Michael Hartle Jan 23

@clive @jasonkoebler @404mediaco There are a number of "infinite maze" generators like #Nepenthes (https://zadzmo.org/code/nepenthes/) or #Iocaine (https://pages.madhouse-project.org/algernon/infrastructure.org/eru_services_iocaine) that help #poisonthewell for AI companies training their LLMs on your content, complete with guides on integration with #Caddy (https://pages.madhouse-project.org/algernon/infrastructure.org/common_services_caddy_snippets_poison_ai)

ZADZMO code

@mhartle @jasonkoebler @404mediaco

aha, damn interesting

Janneke Jan 23

@clive @jasonkoebler @404mediaco
Cc: @corbet

Luna chan Jan 23

@clive @jasonkoebler @404mediaco What a great idea.

Skybrook Jan 23

@clive I once made a webpage that would continually slowly send random words and links to itself, never quite closing the connection. It's honestly not worth the trouble. It'd be nice if it interfered with AI training, though.

Frank Heijkamp Jan 23

@skybrook @clive The idea is that a human will have to review it and flips a switch that will exclude the entire site. This exclusion will keep the actual content on the site safe from being ingested.

Skybrook Jan 23

@alterelefant That's tricky, since the crawlers have vast amounts of IP addresses. I just set traps to detect web spiders automatically, if traffic gets to be a problem.

Frank Heijkamp Jan 24

@skybrook Don't filter by IP-address, but filter by behavior. I know, that's sometimes easier said than done.

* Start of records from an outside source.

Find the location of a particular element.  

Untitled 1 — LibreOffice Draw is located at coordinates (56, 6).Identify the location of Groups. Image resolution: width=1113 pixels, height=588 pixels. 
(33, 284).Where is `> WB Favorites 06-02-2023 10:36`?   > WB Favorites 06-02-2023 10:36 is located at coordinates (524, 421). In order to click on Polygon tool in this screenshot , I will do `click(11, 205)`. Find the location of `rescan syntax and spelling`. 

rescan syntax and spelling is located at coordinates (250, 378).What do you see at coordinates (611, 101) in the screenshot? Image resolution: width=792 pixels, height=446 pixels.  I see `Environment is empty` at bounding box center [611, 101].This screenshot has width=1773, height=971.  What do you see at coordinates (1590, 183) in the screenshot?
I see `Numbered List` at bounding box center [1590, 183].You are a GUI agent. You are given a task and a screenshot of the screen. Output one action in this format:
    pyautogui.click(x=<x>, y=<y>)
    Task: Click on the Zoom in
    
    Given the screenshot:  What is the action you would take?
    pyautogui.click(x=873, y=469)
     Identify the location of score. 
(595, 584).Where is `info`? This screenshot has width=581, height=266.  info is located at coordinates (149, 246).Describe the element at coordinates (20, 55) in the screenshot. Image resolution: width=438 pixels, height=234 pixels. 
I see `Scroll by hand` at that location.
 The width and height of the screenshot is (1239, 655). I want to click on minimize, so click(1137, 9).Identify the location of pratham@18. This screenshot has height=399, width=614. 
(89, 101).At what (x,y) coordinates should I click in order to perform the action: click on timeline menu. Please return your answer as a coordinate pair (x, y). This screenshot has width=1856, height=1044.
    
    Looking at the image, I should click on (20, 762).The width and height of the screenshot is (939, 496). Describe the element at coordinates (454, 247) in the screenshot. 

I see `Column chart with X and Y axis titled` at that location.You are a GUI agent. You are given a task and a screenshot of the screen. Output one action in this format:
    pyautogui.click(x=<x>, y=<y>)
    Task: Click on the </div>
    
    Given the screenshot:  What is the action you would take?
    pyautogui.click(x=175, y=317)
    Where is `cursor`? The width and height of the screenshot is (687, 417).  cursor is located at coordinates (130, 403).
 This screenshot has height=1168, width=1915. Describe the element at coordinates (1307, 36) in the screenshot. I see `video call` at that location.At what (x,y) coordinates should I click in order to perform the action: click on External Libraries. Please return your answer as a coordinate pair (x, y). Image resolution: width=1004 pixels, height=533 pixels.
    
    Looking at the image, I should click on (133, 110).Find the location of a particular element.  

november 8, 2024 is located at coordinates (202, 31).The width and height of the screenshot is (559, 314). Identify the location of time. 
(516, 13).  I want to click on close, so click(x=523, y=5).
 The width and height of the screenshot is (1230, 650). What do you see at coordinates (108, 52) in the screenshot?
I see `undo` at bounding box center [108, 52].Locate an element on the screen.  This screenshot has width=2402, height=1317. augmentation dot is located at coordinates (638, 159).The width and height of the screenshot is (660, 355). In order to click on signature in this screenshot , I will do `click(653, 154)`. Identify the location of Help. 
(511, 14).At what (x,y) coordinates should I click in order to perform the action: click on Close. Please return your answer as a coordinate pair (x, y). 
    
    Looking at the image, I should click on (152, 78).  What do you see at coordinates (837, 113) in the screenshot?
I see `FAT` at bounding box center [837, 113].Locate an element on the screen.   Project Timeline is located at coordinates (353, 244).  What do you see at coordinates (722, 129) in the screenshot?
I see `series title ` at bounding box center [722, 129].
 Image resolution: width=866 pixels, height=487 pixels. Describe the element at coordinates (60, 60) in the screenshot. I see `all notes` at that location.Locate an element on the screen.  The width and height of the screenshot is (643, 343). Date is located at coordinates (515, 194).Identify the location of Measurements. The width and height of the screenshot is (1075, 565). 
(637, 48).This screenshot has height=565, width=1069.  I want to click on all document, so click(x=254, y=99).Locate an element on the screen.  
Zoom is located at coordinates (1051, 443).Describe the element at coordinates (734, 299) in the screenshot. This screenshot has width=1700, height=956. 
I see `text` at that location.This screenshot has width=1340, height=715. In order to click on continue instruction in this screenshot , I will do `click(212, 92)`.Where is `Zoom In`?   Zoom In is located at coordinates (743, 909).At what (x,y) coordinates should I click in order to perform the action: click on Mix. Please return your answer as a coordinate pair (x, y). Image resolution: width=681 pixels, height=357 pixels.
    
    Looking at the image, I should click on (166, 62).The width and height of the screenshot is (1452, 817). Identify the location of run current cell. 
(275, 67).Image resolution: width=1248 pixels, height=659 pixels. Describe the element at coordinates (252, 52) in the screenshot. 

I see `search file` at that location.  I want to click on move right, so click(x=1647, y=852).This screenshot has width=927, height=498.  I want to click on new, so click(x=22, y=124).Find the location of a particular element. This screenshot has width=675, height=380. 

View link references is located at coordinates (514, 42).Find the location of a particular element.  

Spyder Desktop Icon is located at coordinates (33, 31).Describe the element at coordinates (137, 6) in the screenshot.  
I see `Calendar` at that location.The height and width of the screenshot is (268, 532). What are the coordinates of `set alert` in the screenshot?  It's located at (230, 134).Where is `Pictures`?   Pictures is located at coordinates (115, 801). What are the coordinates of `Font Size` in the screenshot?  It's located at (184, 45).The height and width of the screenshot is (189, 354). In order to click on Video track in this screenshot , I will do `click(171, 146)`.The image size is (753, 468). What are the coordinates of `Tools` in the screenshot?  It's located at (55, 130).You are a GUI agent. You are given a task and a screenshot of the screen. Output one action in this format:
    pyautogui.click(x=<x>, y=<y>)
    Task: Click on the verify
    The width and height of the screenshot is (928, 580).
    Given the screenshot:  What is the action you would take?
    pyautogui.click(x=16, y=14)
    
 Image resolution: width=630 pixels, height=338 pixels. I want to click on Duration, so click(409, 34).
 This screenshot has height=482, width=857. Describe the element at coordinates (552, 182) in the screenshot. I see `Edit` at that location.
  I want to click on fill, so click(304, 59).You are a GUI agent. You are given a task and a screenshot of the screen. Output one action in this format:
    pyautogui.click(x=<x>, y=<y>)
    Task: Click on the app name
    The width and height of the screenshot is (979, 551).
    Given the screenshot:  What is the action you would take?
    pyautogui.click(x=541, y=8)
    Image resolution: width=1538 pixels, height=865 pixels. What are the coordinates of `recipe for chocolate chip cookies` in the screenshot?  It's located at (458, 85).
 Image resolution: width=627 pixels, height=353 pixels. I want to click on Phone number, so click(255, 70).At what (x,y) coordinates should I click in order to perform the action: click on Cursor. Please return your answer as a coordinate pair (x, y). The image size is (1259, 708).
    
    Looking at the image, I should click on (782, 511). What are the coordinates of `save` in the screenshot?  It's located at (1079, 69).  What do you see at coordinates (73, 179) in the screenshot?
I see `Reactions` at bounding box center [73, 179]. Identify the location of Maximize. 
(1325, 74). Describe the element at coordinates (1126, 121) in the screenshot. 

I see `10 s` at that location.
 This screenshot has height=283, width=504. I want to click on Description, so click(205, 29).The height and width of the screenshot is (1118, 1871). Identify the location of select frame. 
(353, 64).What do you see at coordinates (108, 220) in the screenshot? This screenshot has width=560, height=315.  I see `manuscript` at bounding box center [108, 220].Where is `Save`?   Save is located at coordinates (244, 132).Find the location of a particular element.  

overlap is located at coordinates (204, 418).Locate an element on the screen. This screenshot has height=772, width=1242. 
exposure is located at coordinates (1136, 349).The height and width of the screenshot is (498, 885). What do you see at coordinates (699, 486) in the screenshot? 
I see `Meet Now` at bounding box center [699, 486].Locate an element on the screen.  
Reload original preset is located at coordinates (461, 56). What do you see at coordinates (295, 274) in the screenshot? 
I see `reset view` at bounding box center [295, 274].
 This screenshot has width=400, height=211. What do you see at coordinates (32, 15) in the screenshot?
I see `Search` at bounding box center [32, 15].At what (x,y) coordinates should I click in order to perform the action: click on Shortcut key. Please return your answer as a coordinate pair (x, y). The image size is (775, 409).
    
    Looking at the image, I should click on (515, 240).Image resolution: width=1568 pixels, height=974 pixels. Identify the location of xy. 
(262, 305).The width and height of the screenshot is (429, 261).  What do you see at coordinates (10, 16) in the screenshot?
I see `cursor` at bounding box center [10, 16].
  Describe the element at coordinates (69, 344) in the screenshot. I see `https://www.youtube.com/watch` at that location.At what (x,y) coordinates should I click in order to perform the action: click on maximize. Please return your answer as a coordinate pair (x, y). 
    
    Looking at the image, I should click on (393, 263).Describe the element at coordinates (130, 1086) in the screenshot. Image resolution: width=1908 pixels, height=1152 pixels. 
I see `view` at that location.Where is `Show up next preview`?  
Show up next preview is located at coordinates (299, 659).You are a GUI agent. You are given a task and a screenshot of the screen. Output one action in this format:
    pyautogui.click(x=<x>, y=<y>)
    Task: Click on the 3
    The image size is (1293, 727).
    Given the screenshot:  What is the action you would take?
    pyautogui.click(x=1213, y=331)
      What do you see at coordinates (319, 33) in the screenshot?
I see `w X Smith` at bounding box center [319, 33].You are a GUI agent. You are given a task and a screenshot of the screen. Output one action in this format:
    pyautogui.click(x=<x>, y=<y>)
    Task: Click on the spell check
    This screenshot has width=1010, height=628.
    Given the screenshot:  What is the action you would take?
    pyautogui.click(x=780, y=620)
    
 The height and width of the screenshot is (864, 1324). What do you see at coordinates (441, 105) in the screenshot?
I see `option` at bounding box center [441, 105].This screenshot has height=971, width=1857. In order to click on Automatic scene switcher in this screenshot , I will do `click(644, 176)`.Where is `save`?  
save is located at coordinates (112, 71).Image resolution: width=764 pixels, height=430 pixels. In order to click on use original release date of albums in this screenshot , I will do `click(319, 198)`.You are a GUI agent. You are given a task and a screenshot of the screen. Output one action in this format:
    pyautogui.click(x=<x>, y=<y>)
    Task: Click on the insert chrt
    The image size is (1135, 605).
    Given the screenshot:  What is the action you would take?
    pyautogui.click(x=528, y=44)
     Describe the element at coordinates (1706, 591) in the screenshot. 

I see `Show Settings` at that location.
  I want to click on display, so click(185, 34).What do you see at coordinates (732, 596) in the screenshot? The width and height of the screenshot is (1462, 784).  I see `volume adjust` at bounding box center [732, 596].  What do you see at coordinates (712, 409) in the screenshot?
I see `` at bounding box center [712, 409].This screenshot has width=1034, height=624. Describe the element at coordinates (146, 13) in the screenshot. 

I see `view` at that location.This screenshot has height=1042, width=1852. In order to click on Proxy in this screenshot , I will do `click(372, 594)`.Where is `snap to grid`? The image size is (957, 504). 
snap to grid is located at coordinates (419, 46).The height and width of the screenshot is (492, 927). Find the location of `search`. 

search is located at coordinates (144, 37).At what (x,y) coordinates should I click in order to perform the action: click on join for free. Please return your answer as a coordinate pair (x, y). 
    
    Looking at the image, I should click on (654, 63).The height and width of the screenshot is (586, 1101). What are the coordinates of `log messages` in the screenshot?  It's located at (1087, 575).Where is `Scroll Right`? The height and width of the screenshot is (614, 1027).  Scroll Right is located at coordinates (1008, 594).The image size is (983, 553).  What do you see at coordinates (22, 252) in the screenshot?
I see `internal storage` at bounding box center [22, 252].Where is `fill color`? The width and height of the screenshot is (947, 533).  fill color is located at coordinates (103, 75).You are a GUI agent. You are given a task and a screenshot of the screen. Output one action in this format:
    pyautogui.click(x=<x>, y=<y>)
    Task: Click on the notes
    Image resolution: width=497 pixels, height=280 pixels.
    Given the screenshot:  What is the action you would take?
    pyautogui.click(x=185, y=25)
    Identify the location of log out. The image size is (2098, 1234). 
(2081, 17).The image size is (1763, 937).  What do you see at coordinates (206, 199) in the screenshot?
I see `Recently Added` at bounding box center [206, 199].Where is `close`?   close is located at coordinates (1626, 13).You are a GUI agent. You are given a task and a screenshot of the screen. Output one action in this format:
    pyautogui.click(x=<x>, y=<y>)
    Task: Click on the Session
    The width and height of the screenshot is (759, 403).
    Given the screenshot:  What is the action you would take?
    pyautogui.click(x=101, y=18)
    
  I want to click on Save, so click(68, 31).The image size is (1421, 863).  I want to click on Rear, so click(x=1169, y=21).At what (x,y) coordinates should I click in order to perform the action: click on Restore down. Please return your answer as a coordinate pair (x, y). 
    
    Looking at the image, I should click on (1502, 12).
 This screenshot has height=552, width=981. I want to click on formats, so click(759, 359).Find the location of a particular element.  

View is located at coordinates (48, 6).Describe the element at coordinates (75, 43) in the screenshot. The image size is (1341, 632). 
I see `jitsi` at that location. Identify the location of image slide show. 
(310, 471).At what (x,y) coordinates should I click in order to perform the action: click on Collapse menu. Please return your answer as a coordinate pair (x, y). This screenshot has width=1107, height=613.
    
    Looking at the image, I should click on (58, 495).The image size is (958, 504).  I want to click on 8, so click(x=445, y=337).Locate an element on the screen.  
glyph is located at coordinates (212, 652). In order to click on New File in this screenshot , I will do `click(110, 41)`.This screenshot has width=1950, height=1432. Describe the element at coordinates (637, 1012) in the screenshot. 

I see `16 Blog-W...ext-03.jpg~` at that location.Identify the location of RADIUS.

The following one is straight forward. A get request to a bogus link in the infinit labyrinth qualifies for a labyrinth response, whether the IP-address is known or a new one.

With a labyrinth response I would throw in a random delay between 100 ms and 5 s, and a one in fifty chance of a 30 s delay before responding with a http 503. That should usually be enough to slow down crawlers.

Skybrook Jan 24

@alterelefant Well right, that's what I meant by "traps to detect." I didn't think of setting it so every URL for any detected IP address would become a labyrinth response... not a bad idea really.

Frank Heijkamp Jan 24

@skybrook Crawler that use multiple endpoints to distribute the crawl load will handout urls to be crawled to those endpoints. Their freshly acquired labyrinth links will make a new endpoint immediately identifiable.

Dr Power Nap, DDS ✅️Jan 23

Might be nice to add something to poison the data, contradictory statements, things that break the tokenizer, maybe subtle statistical tricks to inject gnarly statements.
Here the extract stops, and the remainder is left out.